As many Osoyoos residents have commented on social media sites, the decision to close OSS was made when the provincial government gave the school district a huge cheque to rebuild Southern Okanagan Secondary School (SOSS) after a devastating fire destroyed that facility back in 2011.

As detailed in a couple of articles that appear in today’s edition of the Osoyoos Times (front page and Page 3), another reality is that trustees who happened to live in Oliver never wanted OSS to be built in the first place.

The enmity, frustration and anger that has been caused by the decision to close OSS over the past four months was just as pervasive and palpable back in 1977 and 1978 when Osoyoos trustees like Virginia Cook and Don Brunner worked tirelessly to have a new high school built in Osoyoos.

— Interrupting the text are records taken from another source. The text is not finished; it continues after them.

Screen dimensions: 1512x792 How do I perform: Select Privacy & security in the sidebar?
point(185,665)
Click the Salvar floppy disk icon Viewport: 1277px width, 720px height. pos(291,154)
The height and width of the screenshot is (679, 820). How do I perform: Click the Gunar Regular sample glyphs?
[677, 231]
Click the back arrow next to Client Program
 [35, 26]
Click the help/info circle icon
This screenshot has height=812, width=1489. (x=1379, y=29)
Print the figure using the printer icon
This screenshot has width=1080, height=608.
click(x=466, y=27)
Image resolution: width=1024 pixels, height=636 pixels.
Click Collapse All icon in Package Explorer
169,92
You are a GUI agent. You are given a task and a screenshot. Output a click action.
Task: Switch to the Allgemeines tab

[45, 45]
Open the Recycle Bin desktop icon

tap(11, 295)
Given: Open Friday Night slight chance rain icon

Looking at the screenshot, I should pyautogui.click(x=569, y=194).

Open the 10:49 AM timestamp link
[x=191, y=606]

Cook, who was a trustee with the former School District 14 for more than a decade, recalled that trustees from Oliver and Okanagan Falls were dead set against Osoyoos getting its own high school.

When the provincial government announced back in 1976 that Osoyoos was indeed going to be getting its own high school, trustees from Oliver and Okanagan Falls were not happy campers.

Kara Burton, the wonderful executive director of the Osoyoos Museum and Archives, spent several hours a couple of weeks ago scrolling through the archives to detail the chronology to get OSS built in the first place.

It’s truly unbelievable that trustees who don’t live in Osoyoos were willing to battle so long and so hard against this town getting its own high school. Some of the trustees fought against the idea of having Grade 11 and 12 students included in the new Osoyoos high school literally up until a few weeks before the school opened in September of 1979.

Cook stated eloquently that trustees and residents from Oliver have had this longstanding inability to understand why the good people of Osoyoos would want to enjoy many of the same amenities they’ve been blessed with in their little town.

The entire system that allowed trustees who have no vested interest in Osoyoos to have the power and ability to close our high school is deeply flawed. These same trustees were offered more than $1 million by the Town of Osoyoos council and an endless list of viable cost-saving measures that they totally ignored.

It’s not easy being a school trustee in this day and age, but having four trustees without any ties to our town make a decision that will negatively affect this community for generations to come is wrong in so many ways.

And they, as Cook said, should be ashamed of themselves. They took the easy way out and didn’t do the right thing.

This longstanding enmity between trustees in Oliver and Osoyoos resulted in our high school closing its doors and that’s just really sad on so many levels.